Etapas mais avançadas, como a visão computacional para segurança do trabalho e robótica de canteiro, começam a ser mapeadas pelo Sinduscon-ES para capacitação das associadas.
A IA deve ser entendida como ferramenta de apoio, não como substituta. Ela traz ganhos em estudos de volumetria, ocupação do solo e simulação de desempenho. Contudo, a qualidade depende da capacidade do profissional de interpretar e aplicar essas informações.
Luiza Brunelli Coura Conselheira do CAU/ES
Nenhuma tecnologia construtiva entrega seu potencial máximo sem um projeto arquitetônico verdadeiramente consciente. Segundo a conselheira do Conselho de Arquitetura e Urbanismo do Espírito Santo (CAU/ES), Luiza Brunelli Coura, a inteligência em um projeto para a realidade capixaba começa pela leitura do território.
“Um projeto arquitetônico verdadeiramente inteligente é aquele que compreende seu impacto sobre a cidade e parte da própria configuração do território: respeita os afastamentos e áreas permeáveis previstas nos PDMs (Planos Diretores Municipais) e utiliza soluções como reservatórios de retenção de águas pluviais em grandes empreendimentos para reduzir a sobrecarga da rede pública”, explica.

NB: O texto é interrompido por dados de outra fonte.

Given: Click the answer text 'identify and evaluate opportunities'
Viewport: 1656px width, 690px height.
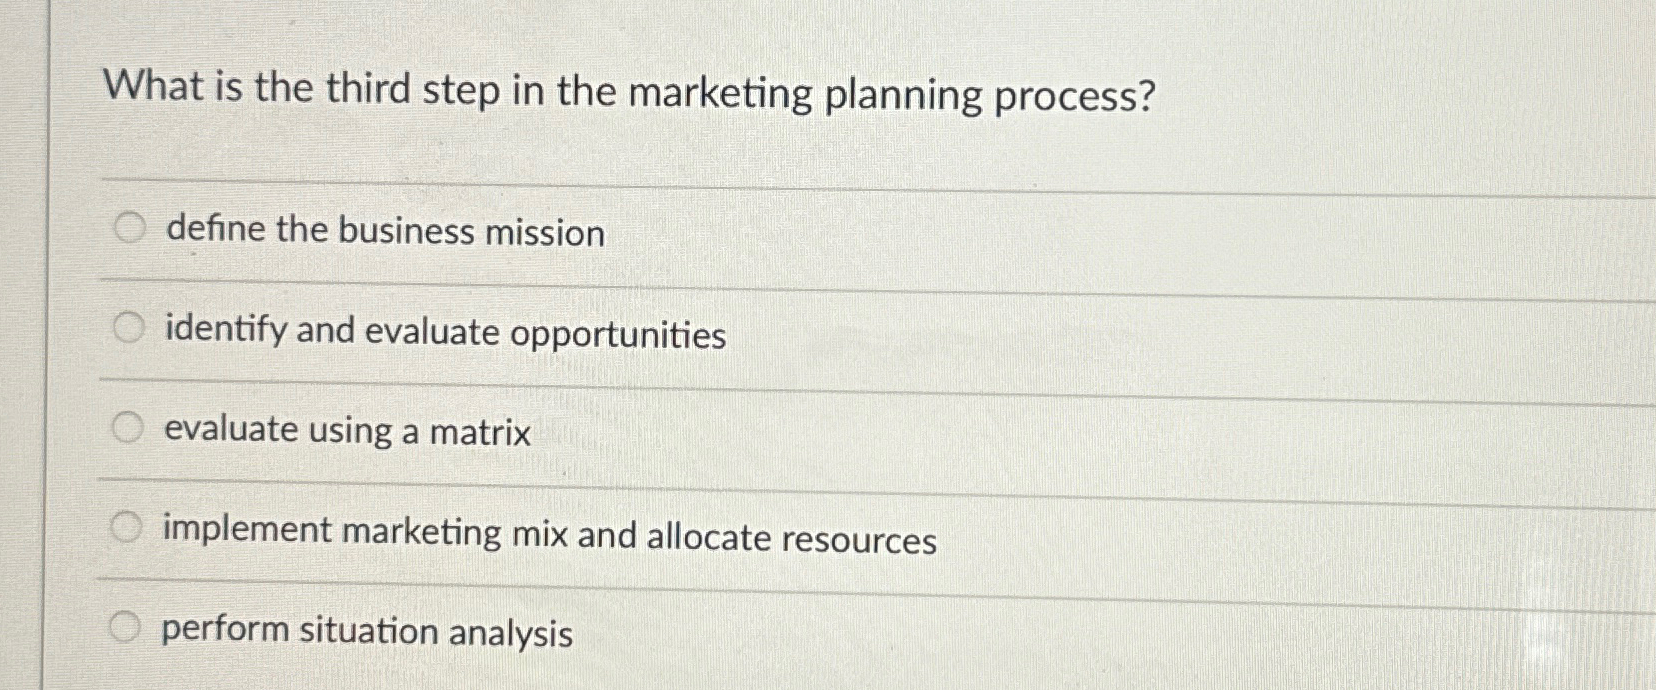Looking at the screenshot, I should [445, 332].
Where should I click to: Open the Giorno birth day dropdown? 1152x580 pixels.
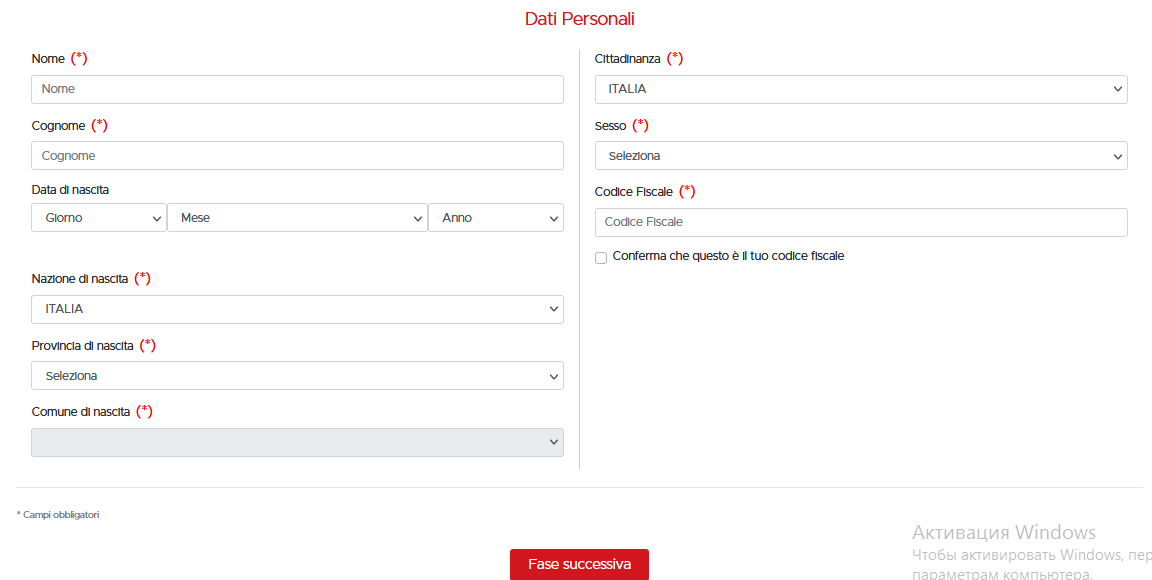98,218
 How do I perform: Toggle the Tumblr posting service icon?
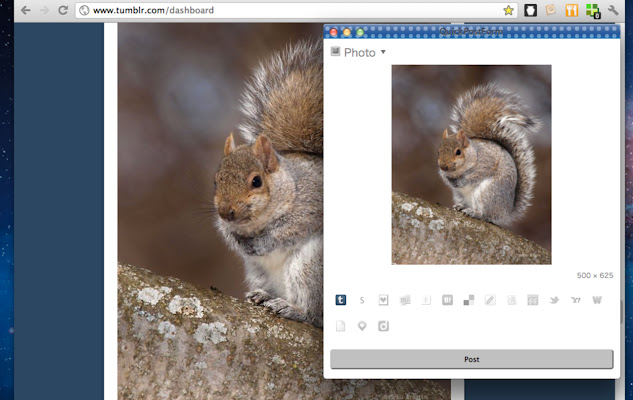click(341, 300)
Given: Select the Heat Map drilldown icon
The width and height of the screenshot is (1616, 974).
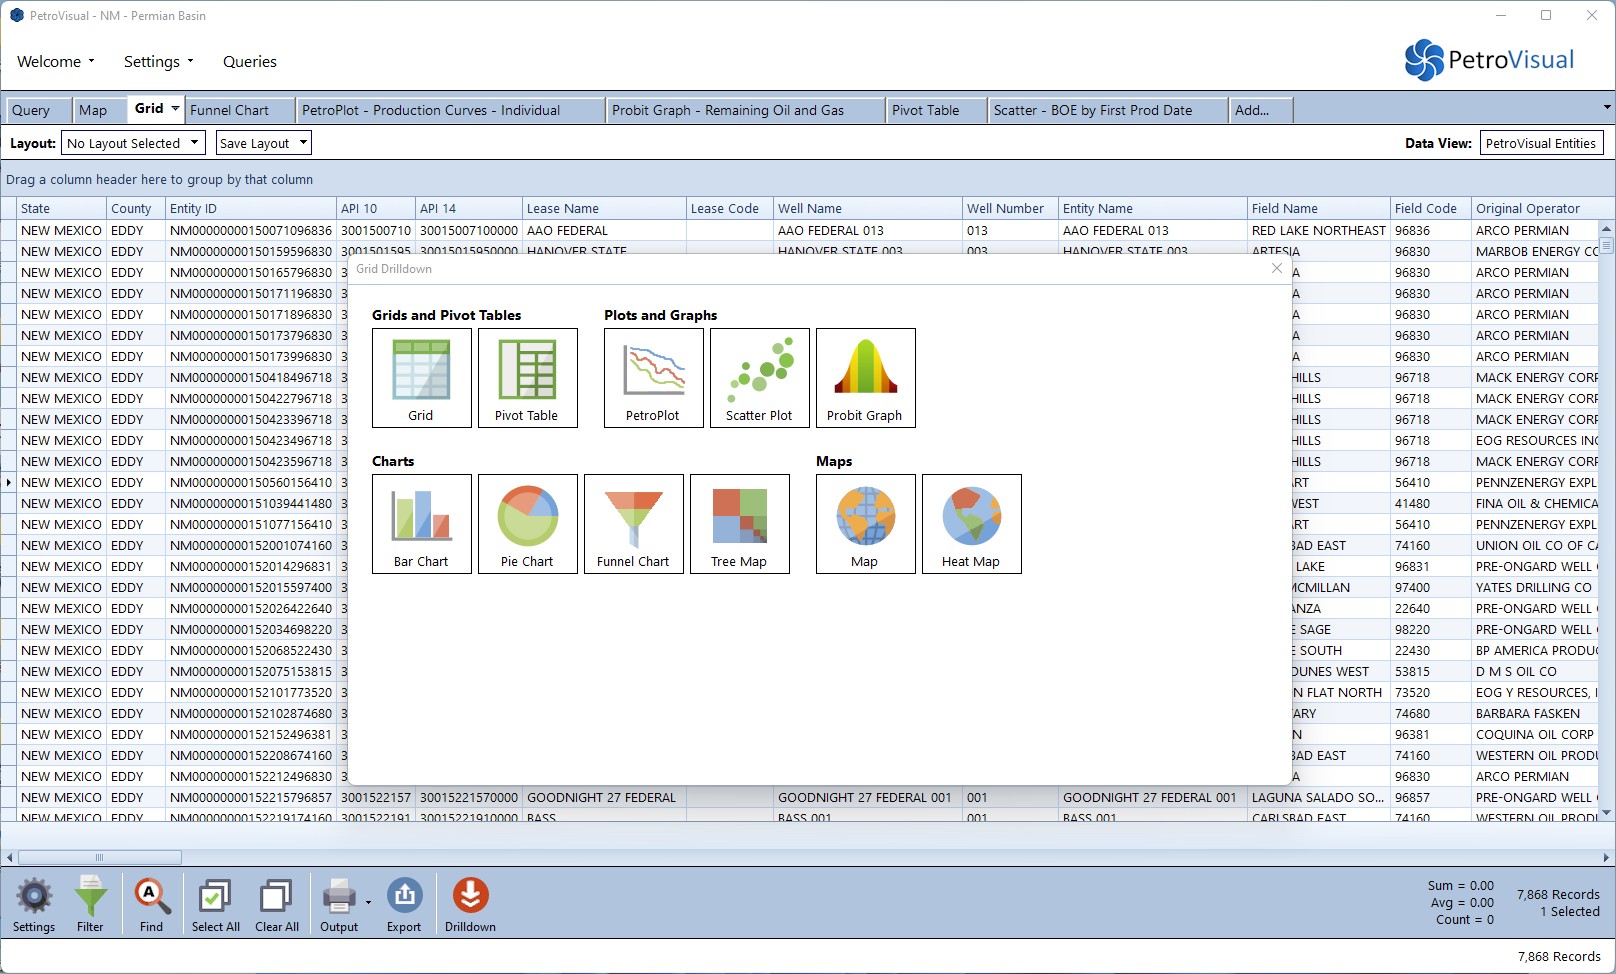Looking at the screenshot, I should pos(971,524).
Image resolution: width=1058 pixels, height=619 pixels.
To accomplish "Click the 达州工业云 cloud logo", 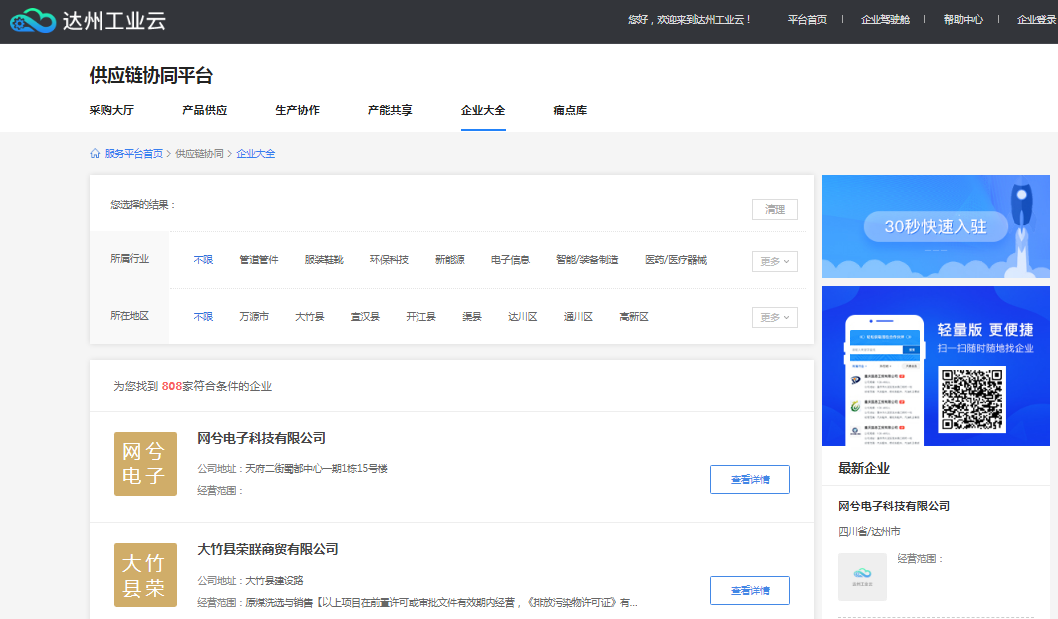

A inteligência de projetos também surge no desempenho térmico e de luminosidade da edificação. “Antes, os estudos de iluminação e ventilação eram realizados por meio de cartas solares e cálculos manuais. Hoje, softwares de simulação tornaram esse processo muito mais preciso e rápido. É possível avaliar o desempenho de fachadas, layouts e brises em relação ao clima local ao longo de todo o ano”, complementa a conselheira.
Essas simulações não apenas reduzem os custos futuros do morador com ar-condicionado e iluminação artificial, mas também viabilizam a conquista de certificações ambientais de prestígio internacional, como Leed, Edge e Aqua-HQE, que agregam valor e competitividade ao imóvel.
“A inteligência artificial deve ser entendida como ferramenta de apoio, não como substituta. Ela traz ganhos em estudos de volumetria, ocupação do solo e simulação de desempenho. Contudo, a qualidade depende da capacidade do profissional de interpretar e aplicar essas informações”, acrescenta.
A tecnologia não barateia o metro quadrado no curto prazo devido ao investimento inicial de implantação. Mas ela entrega o benefício imediato da velocidade: um imóvel entregue seis meses antes representa seis meses a menos de aluguel e ganho direto em valorização patrimonial.